● **COMPITI DA SVOLGERE**
a) Ricopia dal brano fornito il passo compreso tra "se non ricerchino" e "gli auspici Calcante.", estremi inclusi.
b) Rispondi a queste domande sul brano fornito.
(i) Quante ore di latino sono previste nel triennio del liceo in cui insegna chi scrive?
(ii) Quale parte della classe interpellata avrebbe accettato l'eliminazione del latino dal curricolo?
(iii) Nel racconto di Sinone, per il furto di quale oggetto Atena è adirata con i Greci?

● **BRANO FORNITO**
..........

Barbaro e vescovo abusivo

Parlerò dell’insegnamento del latino, più precisamente di alcuni suoi aspetti, più precisamente di quello che mi è capitato durante una specifica lezione di letteratura. Tuttavia vorrei tirare conclusioni generali sull’insegnamento della letteratura senza aggettivi e partizioni di campo. Sono convinto infatti che certi fenomeni globali possano essere colti più nitidamente, se li si guarda dal margine e dalla periferia.

Ma in che senso “margine e periferia”? 1) Parlo di insegnamento del latino da laureato in letteratura italiana (da barbaro modernista insomma); 2) insegno in un liceo nel quale il latino è percepito come una materia secondaria (liceo delle scienze umane: 3 ore nel biennio, 2 nel triennio, quando peraltro la materia diventa solo orale e non si possono più fare versioni in classe. Quando mi sono attentato a chiedere a una classe di ottimo livello se avrebbero accettato che il latino fosse eliminato dal loro curricolo, lasciando il resto inalterato, ho dovuto constatare amaramente che due terzi ci sarebbero stati eccome); 3) il prestigio formativo del latino e in generale della letteratura nei nostri anni morde sempre di più la polvere.

In quanto vescovo in partibus infidelium, perciò, predico in una terra ostile un verbo di fronte al quale io stesso sono un barbaro; tuttavia continuo a predicarlo perché mi consente di conservare un titolo onorifico – insegnare letteratura –, nonché una discreta prebenda – una percentuale del mio stipendio deriva dall’insegnamento del latino, e tocca meritarsela.

Preliminari alla lettura

La settimana scorsa, leggevo con una quinta il racconto della caduta di Troia che Enea fa a Didone durante il banchetto in onore dell’ospite. A mero scopo esemplificativo dell’intero brano, riporto una piccola parte dei versi relativi a Sinone, il greco che si fa catturare appositamente dai Troiani, allo scopo di persuaderli, con un racconto inventato, ad accogliere il cavallo di legno dentro le mura. Sinone racconta l’intervento dell’indovino Calcante, il quale, dopo aver rivelato ai Greci che Atena è adirata con loro per il furto del Palladio da parte di Ulisse e Diomede, li invita a partire e ad offrire alla dea il cavallo di legno in sostituzione della statua rubata:

Subito Calcante vaticina che si deve fuggire per mare,

e che Pergamo non si può distruggere con armi argoliche,

se non ricerchino auspici ad Argo e riportino il simulacro

trasportandolo con sé sulle acque e sulle curve carene.

Ed ora, poiché veleggiarono alla patria Micene,

si preparano armi e dèi favorevoli, e rivarcato il mare

giungeranno improvvisi. Così interpreta gli auspici Calcante.

Esortati da lui collocarono questa effigie in compenso del Palladio,

in compenso del nume offeso, affinché espiasse l’infausto

sacrilegio. Tuttavia Calcante ordinò di elevare l’immensa

mole con roveri conteste, e di erigerla fino al cielo,

perché non si potesse accogliere tra le porte o condurre tra le mura,

né proteggesse il popolo all’ombra dell’antica religione.

..........

● **ELENCO DEI DATI**

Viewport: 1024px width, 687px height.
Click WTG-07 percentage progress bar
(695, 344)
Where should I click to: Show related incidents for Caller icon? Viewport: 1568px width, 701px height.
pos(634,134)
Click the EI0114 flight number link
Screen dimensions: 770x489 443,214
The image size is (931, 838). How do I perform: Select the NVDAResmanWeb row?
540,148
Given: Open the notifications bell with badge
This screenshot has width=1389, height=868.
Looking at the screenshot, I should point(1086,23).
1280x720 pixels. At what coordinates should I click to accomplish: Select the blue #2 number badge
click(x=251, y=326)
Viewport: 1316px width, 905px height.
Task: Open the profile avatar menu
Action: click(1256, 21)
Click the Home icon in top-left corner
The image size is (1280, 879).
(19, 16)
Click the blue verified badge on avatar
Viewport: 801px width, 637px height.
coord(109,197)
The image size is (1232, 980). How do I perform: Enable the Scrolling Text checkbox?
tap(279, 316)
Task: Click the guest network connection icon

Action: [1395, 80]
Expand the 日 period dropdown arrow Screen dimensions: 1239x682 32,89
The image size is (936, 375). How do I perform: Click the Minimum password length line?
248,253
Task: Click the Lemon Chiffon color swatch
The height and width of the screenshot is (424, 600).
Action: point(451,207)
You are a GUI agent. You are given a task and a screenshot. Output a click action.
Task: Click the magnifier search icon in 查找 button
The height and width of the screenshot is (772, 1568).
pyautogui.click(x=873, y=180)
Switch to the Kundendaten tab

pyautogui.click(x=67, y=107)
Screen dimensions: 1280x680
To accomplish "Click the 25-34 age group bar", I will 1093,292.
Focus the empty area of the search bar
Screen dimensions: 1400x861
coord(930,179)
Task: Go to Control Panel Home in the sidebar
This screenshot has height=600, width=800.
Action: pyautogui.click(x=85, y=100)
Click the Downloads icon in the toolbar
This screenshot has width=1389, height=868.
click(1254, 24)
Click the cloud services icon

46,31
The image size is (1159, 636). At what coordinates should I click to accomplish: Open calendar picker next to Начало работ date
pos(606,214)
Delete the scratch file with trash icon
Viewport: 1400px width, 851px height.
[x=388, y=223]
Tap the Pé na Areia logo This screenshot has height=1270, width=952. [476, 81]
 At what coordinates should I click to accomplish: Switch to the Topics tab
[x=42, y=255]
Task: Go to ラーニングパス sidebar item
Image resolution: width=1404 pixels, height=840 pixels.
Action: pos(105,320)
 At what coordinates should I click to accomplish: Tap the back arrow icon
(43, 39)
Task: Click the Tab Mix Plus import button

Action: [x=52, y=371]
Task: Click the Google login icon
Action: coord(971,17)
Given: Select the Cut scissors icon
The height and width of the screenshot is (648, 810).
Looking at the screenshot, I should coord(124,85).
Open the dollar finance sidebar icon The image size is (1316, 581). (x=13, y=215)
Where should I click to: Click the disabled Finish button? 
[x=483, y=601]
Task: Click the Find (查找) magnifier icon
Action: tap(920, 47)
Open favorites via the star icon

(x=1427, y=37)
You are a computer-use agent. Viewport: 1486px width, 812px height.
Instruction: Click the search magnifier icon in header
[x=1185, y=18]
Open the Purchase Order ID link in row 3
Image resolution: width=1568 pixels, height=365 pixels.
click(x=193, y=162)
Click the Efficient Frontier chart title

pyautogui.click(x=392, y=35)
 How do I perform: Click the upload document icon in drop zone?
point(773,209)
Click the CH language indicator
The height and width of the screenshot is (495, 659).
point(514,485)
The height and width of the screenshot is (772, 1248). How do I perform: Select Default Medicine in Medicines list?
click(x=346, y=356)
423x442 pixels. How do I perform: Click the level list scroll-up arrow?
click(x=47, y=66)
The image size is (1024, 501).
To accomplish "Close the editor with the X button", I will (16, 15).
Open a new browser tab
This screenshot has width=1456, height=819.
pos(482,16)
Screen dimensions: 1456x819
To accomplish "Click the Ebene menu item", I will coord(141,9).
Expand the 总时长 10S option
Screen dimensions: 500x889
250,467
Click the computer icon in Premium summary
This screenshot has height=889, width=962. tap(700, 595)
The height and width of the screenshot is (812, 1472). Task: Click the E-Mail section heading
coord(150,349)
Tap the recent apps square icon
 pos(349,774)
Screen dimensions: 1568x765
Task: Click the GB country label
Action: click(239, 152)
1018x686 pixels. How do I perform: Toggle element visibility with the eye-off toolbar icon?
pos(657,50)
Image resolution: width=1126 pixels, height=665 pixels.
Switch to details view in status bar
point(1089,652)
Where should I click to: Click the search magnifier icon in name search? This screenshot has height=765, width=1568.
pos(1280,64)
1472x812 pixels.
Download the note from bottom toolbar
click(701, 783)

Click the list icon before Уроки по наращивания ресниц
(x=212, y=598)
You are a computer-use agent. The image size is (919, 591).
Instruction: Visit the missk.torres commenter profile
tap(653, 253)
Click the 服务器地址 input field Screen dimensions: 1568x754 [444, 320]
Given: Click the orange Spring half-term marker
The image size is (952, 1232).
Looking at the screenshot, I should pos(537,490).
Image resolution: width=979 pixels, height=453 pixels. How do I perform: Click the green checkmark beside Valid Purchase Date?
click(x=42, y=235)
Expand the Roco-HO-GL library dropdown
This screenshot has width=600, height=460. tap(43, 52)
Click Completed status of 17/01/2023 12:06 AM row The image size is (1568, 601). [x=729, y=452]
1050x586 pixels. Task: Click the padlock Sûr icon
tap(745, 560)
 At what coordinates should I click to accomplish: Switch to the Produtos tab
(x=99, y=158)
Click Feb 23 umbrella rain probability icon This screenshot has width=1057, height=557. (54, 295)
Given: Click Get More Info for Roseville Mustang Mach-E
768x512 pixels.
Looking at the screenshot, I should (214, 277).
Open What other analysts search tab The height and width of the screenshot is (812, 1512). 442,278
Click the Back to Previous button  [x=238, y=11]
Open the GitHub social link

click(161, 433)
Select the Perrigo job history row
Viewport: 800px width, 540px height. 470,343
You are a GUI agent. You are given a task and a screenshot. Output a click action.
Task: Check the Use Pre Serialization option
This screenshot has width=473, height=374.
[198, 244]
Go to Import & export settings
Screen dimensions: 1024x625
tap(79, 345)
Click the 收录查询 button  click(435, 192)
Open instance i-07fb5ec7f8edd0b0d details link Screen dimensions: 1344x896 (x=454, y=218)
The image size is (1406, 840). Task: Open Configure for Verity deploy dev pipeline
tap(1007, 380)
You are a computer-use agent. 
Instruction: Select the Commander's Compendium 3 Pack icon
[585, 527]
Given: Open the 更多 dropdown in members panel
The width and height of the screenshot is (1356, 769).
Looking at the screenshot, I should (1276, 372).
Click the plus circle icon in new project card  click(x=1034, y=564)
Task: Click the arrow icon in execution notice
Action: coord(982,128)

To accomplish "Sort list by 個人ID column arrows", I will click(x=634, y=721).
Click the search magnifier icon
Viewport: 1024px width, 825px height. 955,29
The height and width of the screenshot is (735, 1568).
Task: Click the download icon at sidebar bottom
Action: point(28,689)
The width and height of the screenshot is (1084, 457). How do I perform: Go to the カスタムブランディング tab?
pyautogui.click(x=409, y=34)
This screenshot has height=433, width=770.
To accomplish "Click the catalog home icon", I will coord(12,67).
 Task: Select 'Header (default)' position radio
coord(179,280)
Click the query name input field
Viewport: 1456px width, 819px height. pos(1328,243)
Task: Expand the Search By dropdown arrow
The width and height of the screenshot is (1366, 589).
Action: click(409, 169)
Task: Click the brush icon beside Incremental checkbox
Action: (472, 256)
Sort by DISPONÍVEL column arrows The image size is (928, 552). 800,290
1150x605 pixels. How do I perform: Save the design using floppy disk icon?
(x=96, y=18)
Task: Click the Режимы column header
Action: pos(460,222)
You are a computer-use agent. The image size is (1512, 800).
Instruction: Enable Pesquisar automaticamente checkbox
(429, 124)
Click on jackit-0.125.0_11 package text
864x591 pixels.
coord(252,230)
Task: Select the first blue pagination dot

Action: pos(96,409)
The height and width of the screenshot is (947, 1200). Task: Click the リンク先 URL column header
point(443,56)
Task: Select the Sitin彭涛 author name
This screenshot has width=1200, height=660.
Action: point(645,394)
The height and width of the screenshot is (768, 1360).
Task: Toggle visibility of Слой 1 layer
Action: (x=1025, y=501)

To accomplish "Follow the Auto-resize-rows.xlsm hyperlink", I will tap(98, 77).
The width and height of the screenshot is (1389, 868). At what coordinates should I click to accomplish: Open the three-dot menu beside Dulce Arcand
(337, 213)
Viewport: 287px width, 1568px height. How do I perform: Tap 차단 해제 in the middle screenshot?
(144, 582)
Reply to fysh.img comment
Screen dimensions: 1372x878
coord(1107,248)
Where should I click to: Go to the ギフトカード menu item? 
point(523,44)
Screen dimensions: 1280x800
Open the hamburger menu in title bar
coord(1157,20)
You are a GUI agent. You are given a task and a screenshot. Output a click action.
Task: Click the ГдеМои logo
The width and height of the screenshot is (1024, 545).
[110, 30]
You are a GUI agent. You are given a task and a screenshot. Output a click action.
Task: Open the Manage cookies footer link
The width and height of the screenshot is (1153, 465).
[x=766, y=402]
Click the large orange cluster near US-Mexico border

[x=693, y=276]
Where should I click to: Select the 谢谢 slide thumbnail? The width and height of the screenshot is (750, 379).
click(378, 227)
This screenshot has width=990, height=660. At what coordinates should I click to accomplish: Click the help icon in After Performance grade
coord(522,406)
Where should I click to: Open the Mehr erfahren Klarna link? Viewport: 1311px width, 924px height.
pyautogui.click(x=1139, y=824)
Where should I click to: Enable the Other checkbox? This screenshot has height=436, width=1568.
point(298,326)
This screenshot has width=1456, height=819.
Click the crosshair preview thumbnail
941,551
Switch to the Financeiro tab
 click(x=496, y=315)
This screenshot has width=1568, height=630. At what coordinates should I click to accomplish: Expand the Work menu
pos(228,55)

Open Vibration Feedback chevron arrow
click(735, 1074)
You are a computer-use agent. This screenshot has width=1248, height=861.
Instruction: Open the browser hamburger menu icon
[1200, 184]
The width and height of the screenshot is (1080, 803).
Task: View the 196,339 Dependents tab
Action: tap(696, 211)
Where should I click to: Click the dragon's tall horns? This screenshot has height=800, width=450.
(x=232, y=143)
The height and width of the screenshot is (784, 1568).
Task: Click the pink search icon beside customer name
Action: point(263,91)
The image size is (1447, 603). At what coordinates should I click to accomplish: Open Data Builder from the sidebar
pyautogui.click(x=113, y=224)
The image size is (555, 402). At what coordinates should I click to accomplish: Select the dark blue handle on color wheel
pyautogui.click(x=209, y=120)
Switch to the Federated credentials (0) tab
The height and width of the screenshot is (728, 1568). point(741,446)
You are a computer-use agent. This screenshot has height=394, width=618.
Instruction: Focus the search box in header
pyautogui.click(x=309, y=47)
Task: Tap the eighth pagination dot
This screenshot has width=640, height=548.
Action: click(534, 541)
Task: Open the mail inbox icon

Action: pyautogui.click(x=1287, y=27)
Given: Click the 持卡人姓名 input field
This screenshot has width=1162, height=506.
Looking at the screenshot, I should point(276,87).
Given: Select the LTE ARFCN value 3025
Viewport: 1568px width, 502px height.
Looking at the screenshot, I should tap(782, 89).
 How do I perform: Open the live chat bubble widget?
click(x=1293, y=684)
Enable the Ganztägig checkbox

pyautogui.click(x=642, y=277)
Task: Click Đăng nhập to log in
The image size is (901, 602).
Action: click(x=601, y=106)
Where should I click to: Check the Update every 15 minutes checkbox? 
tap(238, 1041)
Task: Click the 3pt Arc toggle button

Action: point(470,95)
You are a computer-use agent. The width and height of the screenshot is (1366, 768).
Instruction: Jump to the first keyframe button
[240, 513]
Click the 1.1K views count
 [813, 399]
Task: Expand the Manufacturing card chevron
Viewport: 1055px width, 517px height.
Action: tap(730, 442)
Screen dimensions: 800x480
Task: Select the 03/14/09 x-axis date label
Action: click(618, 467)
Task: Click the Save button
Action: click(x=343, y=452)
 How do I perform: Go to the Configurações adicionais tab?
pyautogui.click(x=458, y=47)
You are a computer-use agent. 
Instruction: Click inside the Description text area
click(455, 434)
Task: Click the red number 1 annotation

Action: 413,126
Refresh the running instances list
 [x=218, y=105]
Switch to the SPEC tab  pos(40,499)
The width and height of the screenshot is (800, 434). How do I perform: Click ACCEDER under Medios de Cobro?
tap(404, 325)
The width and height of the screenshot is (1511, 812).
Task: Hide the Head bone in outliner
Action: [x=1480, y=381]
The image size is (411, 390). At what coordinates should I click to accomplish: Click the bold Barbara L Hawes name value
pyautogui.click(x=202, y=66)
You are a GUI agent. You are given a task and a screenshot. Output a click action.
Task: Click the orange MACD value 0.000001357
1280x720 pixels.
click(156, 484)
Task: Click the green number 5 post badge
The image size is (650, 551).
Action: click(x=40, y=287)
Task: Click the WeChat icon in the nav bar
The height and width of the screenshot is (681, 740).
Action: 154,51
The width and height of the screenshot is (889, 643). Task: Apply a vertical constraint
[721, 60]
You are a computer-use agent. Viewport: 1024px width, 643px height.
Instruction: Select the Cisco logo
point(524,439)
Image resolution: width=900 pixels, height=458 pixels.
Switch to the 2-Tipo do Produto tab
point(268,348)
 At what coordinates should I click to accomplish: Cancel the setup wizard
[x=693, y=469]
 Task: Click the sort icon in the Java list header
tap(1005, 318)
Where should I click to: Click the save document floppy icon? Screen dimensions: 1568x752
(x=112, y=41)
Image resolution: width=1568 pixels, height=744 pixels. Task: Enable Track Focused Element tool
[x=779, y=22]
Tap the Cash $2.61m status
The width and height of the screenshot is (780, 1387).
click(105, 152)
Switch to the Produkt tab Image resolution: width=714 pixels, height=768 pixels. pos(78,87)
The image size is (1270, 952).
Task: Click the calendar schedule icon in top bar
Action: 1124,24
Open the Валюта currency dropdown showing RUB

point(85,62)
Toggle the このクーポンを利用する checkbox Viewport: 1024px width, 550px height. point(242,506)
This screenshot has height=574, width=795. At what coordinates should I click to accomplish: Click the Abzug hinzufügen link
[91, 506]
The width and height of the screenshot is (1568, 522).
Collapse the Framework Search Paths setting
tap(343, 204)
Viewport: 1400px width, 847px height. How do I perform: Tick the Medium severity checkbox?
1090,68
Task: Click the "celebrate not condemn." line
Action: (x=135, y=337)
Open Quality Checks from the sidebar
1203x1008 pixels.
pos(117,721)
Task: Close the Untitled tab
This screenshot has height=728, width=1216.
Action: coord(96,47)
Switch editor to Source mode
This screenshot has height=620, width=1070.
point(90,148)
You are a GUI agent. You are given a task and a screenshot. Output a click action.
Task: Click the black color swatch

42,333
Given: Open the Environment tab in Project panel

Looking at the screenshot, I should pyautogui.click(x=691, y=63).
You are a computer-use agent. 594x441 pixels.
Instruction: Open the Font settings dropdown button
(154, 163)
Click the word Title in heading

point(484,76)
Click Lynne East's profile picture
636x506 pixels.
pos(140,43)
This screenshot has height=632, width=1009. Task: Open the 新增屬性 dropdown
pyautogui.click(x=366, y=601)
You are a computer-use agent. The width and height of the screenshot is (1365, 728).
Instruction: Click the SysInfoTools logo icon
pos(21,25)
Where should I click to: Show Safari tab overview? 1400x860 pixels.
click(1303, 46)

..........

● **RISPOSTE ALL'ESERCIZIO**
a)
se non ricerchino auspici ad Argo e riportino il simulacro

trasportandolo con sé sulle acque e sulle curve carene.

Ed ora, poiché veleggiarono alla patria Micene,

si preparano armi e dèi favorevoli, e rivarcato il mare

giungeranno improvvisi. Così interpreta gli auspici Calcante.

b)
(i) Nel triennio sono previste 2 ore di latino.
(ii) L'avrebbero accettata due terzi della classe.
(iii) Atena è adirata per il furto del Palladio da parte di Ulisse e Diomede.